We open class with a welcome to World Turtle Day, and spend a moment recognizing the teachers on faculty who absolutely love turtles. I ask the students to wish these teachers, "Happy Turtle Day!" today. As with all Daily Holidays, my objective is to build a sense of community, class identity, and trust in the classroom.
(This is a repeat of the section originally begun in Lesson: "Discussing Plot in Drama: Make Your Own Study Guide". For a reflection on the process, see that lesson.)
Today, and for the near future, we set aside ten (to fifteen) minutes of class to answer any questions students may have for their final exams. Students have been given a Final Review packet that has been based on the questions they raised as well as the areas in which they felt confidence (see Unit: "Literary Skills and Final Exam Reviews"; the posters students created for this review are hanging in the classroom. Students may draw questions from the posters created for out first review and use them to find or provide answers as well).
An open forum allows for a student-driven classroom, meeting the needs and answering the questions of each student. During this time, students are encouraged to ask questions regarding evidence to support analysis of what the text says explicitly as well as inferences drawn from both literary and non-fiction texts (RL.9-10.1, RI.9-10.1), the skills needed for participate effectively in a range of collaborative discussions (SL.9-10.1), and knowledge of research and citation skills and format (W.9-10.8).
I reinforce that there "are no bad questions" today, because someone else in class is probably wondering the exact same thing.

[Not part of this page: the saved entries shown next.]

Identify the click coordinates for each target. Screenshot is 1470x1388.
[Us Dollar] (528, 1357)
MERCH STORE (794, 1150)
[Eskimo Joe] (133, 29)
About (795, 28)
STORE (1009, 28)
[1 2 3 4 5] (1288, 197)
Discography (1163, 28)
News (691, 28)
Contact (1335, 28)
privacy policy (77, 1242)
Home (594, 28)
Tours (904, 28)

In order to meet the needs of more quiet students, I review their filled in (or not) final review packets as I circulate the classroom, and this time is also used for individual conferencing, either student-initiated or by me asking individual students what they may have questions on.
Students are asked to return to their return to their "family" groups from the lesson, "Family Conflict: Understanding Theme in 'A Raisin in the Sun'" one last time. Students are asked to look back at their questions and their peers' responses to the "Write Your Own Study Guide" activity, and respond to the following questions: "Write Your Own Study Guide Reflective Practice." As students respond, I ask them to reflect on their questions and answers (WYOSG Reflection 1, WYOSG Reflection 2, WYOSG Reflection 3, WYOSG Reflection 4), and revise as needed. Revisions should develop and strengthen or try a new approach, focusing on addressing the purposes of asking about specific details about setting (RL.9-10.1), character development and interaction (RL.9-10.3), symbols that shape the themes of the play (RL.9-10.2), and the connection between Hansberry's own life and work for an audience of their classmates (W.9-10.5).

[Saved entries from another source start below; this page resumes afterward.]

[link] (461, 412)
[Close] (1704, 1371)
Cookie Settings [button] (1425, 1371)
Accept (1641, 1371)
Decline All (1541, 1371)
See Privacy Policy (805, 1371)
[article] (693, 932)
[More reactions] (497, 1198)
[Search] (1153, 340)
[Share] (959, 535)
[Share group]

Students retain their study guides to prepare for the final exam, and to draw from during our open forum exam review discussions.

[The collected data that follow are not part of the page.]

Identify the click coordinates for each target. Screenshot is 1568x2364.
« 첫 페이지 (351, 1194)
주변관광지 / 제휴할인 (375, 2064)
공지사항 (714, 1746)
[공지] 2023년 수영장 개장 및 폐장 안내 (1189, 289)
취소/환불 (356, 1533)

With two minutes remaining, I ask students to wrap up their conversations, put their desks back into rows, and return to their regular seats. Students are given a copy of the Study Guide for Act II of "A Raisin in the Sun," and asked to read Scenes 1 and 2 for homework (over the weekend). The study guide asks students to identify evidence to support analysis, as well as inferences drawn from their reading (RL.9-10.1). Students are given a specific study guide, rather then creating their own, because they will be reading Act II independently; this guide provides a hint to guide them toward the important details they are expected to know, while allowing them to take ownership of the material.